В фильме крайне мало событий и много атмосферы, однако поклонники Ван Сента категорически отказываются видеть в нем незамысловатое поэтическое кино. Они нагружают его глубочайшими смыслами: то это «Преступление и наказание» по-американски, то экзистенциальная драма в тинейджеровском варианте. Я смотрю на «Параноид парк» проще и вижу в нем то брендовое независимое кино, которое наловчился снимать Гас Ван Сент, обжегшись на дорогих студийных проектах. Именно это вернуло ему статус самого искреннего режиссера Америки: искренность здесь подразумевается в эстетическом смысле. Он в своем варианте повторил тот путь, который прошел Джон Кассаветес, ставший классиком альтернативного кино после неудачного романа с большими студиями.
«Параноид парк»
«Параноид парк» – это опять поэма о юности, о прелести и мерзости этого периода человеческой жизни. Вновь выступив в тандеме с Кристофером Дойлом, режиссер добивается завораживающего оптического эффекта – как у Вонга Карвая (с которым прежде работал Дойл) в «Любовном настроении». Томление и тоска, чувственность и вуайеризм определяют взгляд Ван Сента на молодое поколение по мере того, как режиссер стареет. И то, что он не маскирует эту тоску по молодости ни педагогическими сюжетами, ни социальным пафосом, вызывает уважение.
Другое дело, что «Параноид парк» повторяет многое из того, что Гас Ван Сент делал в последние годы. Тот факт, что его наградили юбилейным призом Каннского фестиваля, – одна из превратностей судьбы режиссера: он получает наибольшее признание, когда источник его вдохновения вычерпан уже почти до дна.
Премьера нового фильма Ван Сента «Милк» состоится не в Канне, а в Венеции: Харви Милка, первого гея из Сан-Франциско, избранного на высокий административный пост и убитого гомофобом, играет Шон Пенн, возглавляющий в этом году каннское жюри.
«ОТСУТСТВИЕ ГОНОРАРА Я ЛЕГКО МОГУ ПЕРЕЖИТЬ»
Гас Ван Сент – крепкий мужчина без всяких маньеристских замашек, в простой майке, с демократичным чубом на голове.
– Есть одна безусловная вещь, которая вас характеризует: вы упорно и неизменно живете в Портленде.
– Да, ведь это совсем не кинематографический город.

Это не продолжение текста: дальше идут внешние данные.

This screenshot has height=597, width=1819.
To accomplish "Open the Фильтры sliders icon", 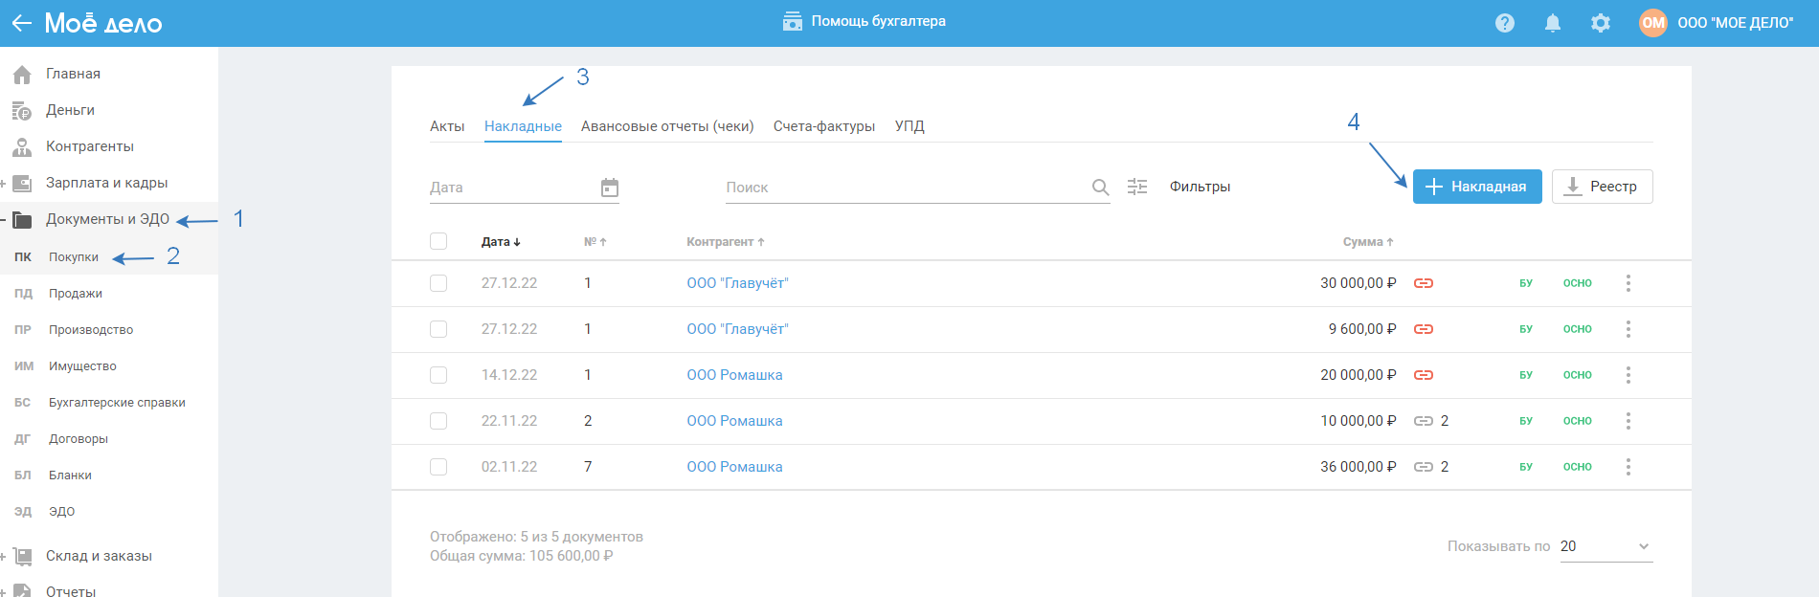I will pos(1137,187).
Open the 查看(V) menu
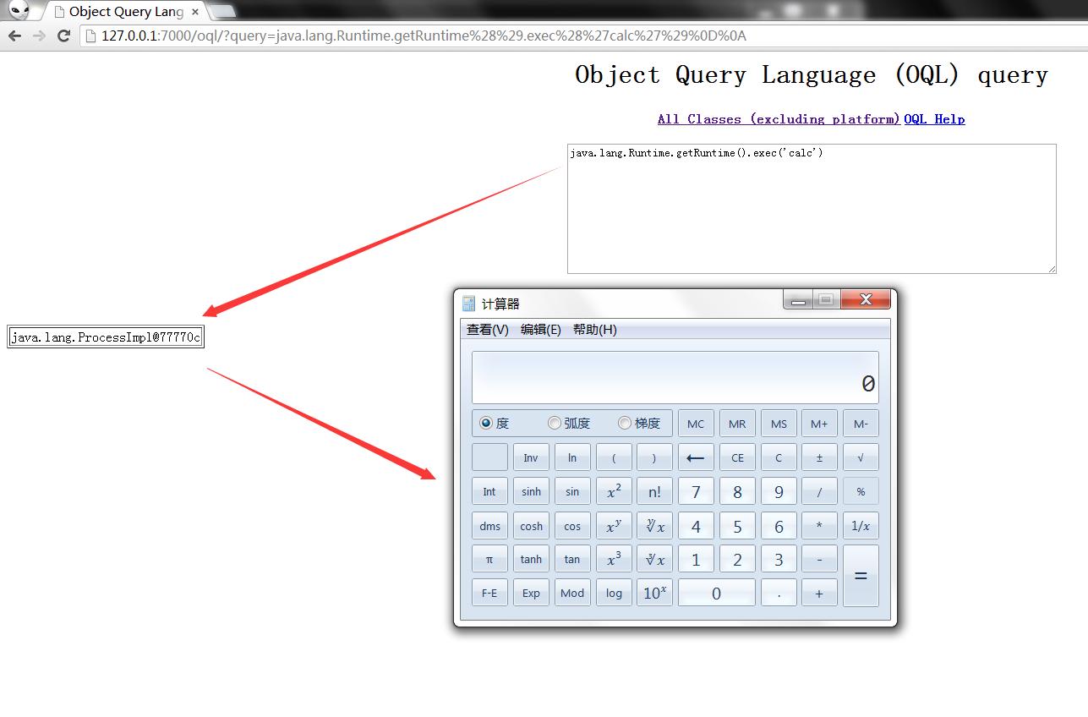 tap(488, 330)
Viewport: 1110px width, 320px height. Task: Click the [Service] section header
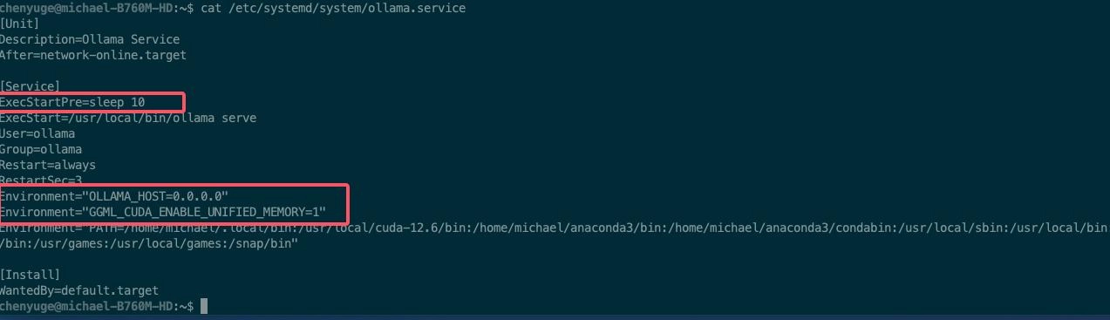tap(30, 86)
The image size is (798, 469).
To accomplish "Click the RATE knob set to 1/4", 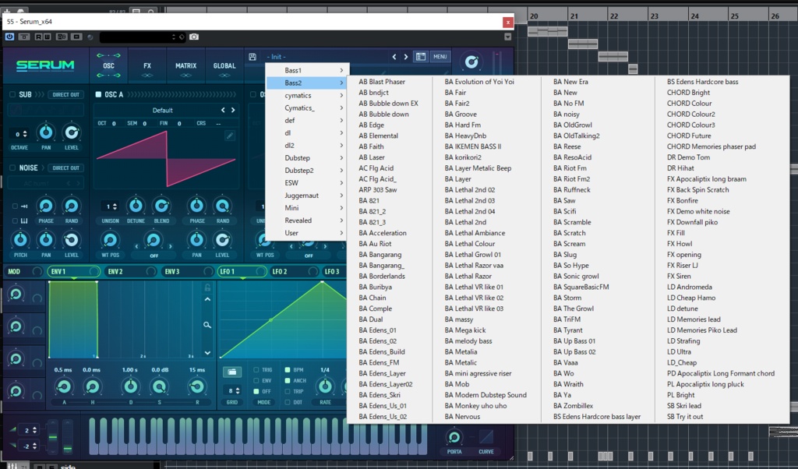I will (x=325, y=386).
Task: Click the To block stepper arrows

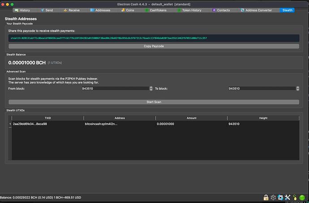Action: pos(297,89)
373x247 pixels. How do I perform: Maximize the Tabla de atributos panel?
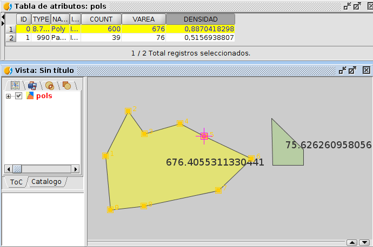(x=356, y=6)
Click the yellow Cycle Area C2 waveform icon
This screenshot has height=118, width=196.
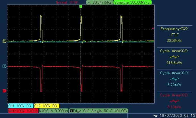click(174, 57)
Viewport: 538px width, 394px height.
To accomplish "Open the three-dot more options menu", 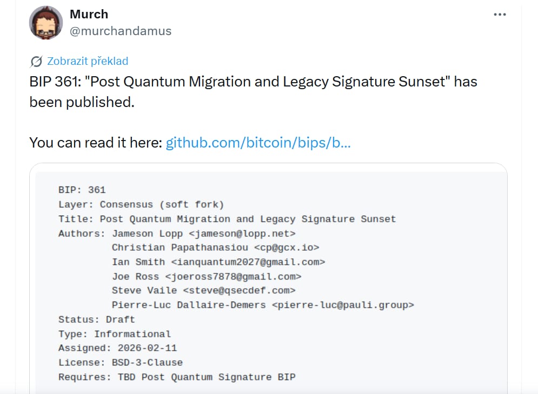I will click(x=500, y=15).
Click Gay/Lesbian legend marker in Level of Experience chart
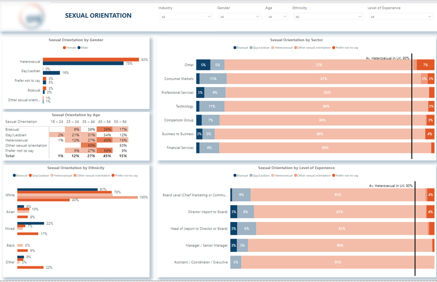This screenshot has width=437, height=282. coord(251,176)
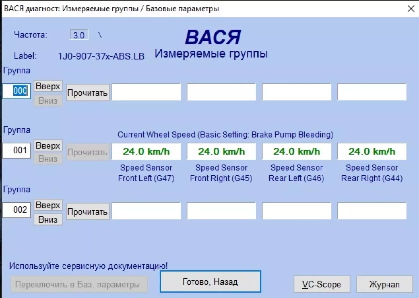Click Переключить в Баз. параметры button
Viewport: 419px width, 298px height.
(79, 284)
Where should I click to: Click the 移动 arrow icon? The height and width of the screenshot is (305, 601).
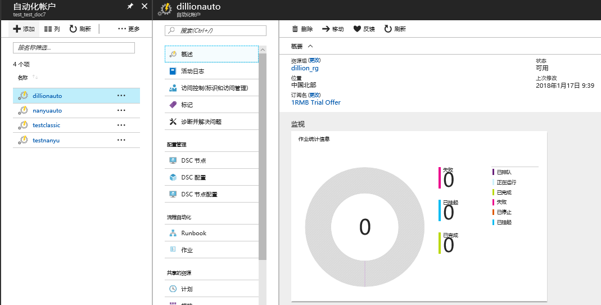(326, 29)
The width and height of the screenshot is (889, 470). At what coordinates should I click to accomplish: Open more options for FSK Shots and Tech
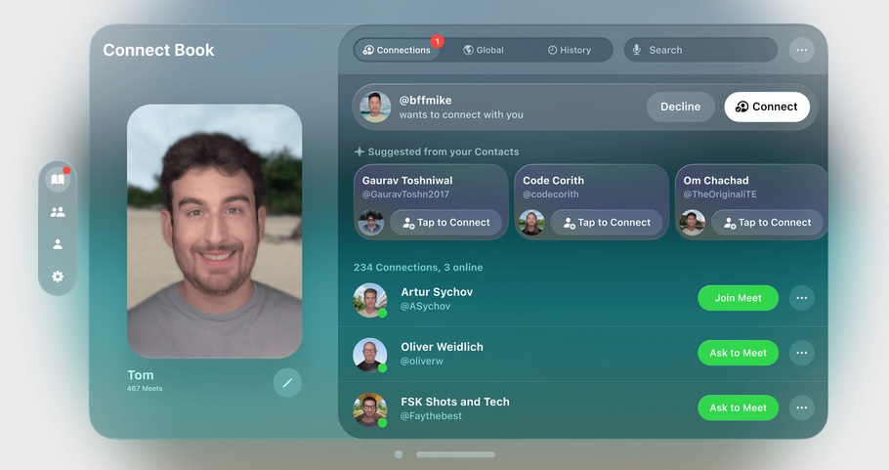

Там у меня довольно странные друзья, они принадлежат к богеме, и совсем не обязательно артистической. Мне с ними гораздо проще, чем с обитателями голливудских вилл. В Портленде я нашел и всех героев-школьников для «Слона».
– Но вы дружите и с многими актерами тоже.
– Да, дружил с Ривером и Киану. С Беном Аффлеком – и не столько даже с ним, сколько с его братом Кейси, с которым познакомился раньше. А с Кейси меня свел Мэтт Дэймон на пробах к фильму «Умереть за…». Мэтт оказался староват для роли влюбленного подростка, ведь ему было уже двадцать пять, и он прислал Кейси, младшего брата своего лучшего друга. Потом встретился и со старшим. Потом Мэтт и Кейси вместе сыграли у меня в «Джерри» – это история двух парней, затерявшихся в Кордильерах. Мы тогда втроем исходили огромную пустыню и, что называется, вместе пуд соли съели.
– Многие знаменитые артисты называют вас не просто любимым режиссером, но и человеком, близким по духу. Чем вы их привлекаете?
– Думаете, им всем Голливуд не осточертел? Многим надоедает быть знаменитостями. В Портленде чувствуешь себя далеко от амбиций, славы и всей этой мишуры. И многие знаменитые друзья охотно приезжают ко мне. Здесь спокойно, и их никто не достает.
– При всей нелюбви к Голливуду вы сделали фильм «Умница Уилл Хантинг», который вполне вписывается в каноны киномейнстрима. Не кажется ли, что с вами злую шутку сыграл бюджет?
– Я уже сто раз говорил, что никому не продавался и не продамся, пока не сниму фильм с Вином Дизелем. «Уилл Хантинг» – нормальное педагогическое кино, обращенное к тем, кто страдает аутизмом. И даже когда я делал картины о наркоманах и мужчинах-проститутках, они были интересны мне прежде всего как самые обыкновенные люди.